▸ **WHAT THE EXERCISE ASKS**: Output the data as a JSON list of strings, one string per line with blank lines skipped, starting at the line that contains "Viewport: 582px width, 247px" and ending at the end of the data. Leave the pictures out.

▸ **RECORDS PROVIDED**:
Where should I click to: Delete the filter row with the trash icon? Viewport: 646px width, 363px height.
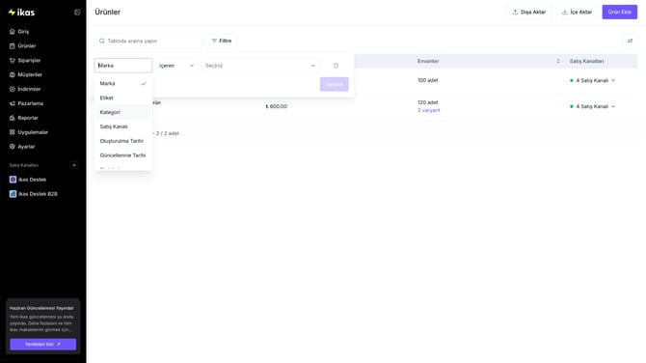336,66
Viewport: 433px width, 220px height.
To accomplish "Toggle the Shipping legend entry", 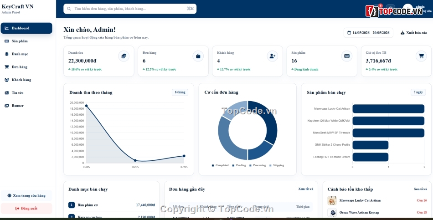I will 276,165.
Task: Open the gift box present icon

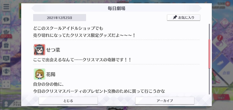Action: pos(6,45)
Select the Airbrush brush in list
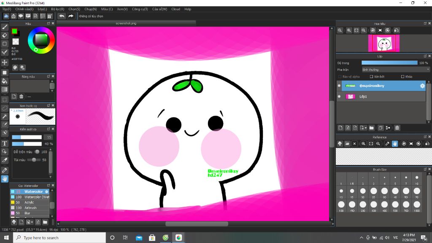Screen dimensions: 432x243 tap(30, 208)
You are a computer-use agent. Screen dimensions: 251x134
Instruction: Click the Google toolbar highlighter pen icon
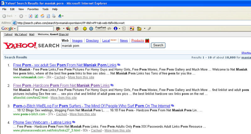point(149,29)
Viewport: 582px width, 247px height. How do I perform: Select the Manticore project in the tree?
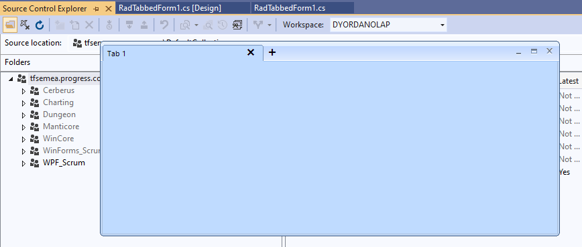click(x=61, y=127)
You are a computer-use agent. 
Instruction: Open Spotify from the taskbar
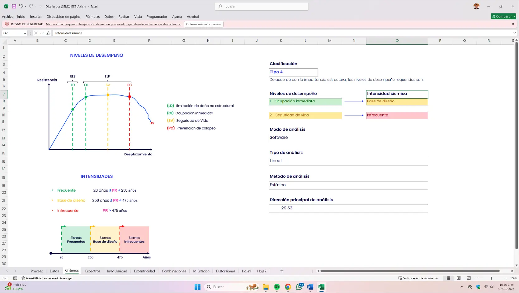[277, 287]
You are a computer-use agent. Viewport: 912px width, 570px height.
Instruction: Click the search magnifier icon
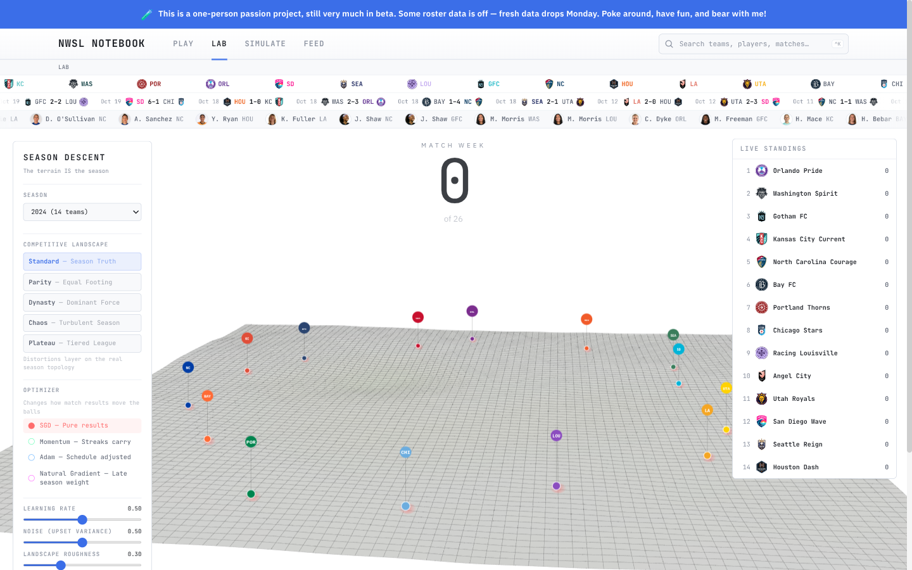[x=669, y=44]
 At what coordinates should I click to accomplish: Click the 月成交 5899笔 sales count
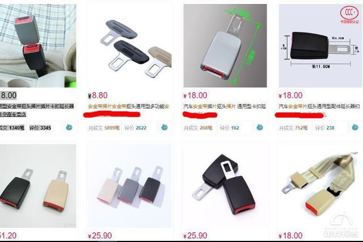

▸ **COMPLETED TASK**:
[
  "Viewport: 582px width, 247px height. How do I perform: Select the Manticore project in the tree?",
  "click(x=61, y=127)",
  "You are a computer-use agent. ",
  "Instruction: Open Spotify from the taskbar",
  "[277, 287]",
  "You are a computer-use agent. Viewport: 912px width, 570px height.",
  "Instruction: Click the search magnifier icon",
  "[x=669, y=44]",
  " At what coordinates should I click to accomplish: Click the 月成交 5899笔 sales count"
]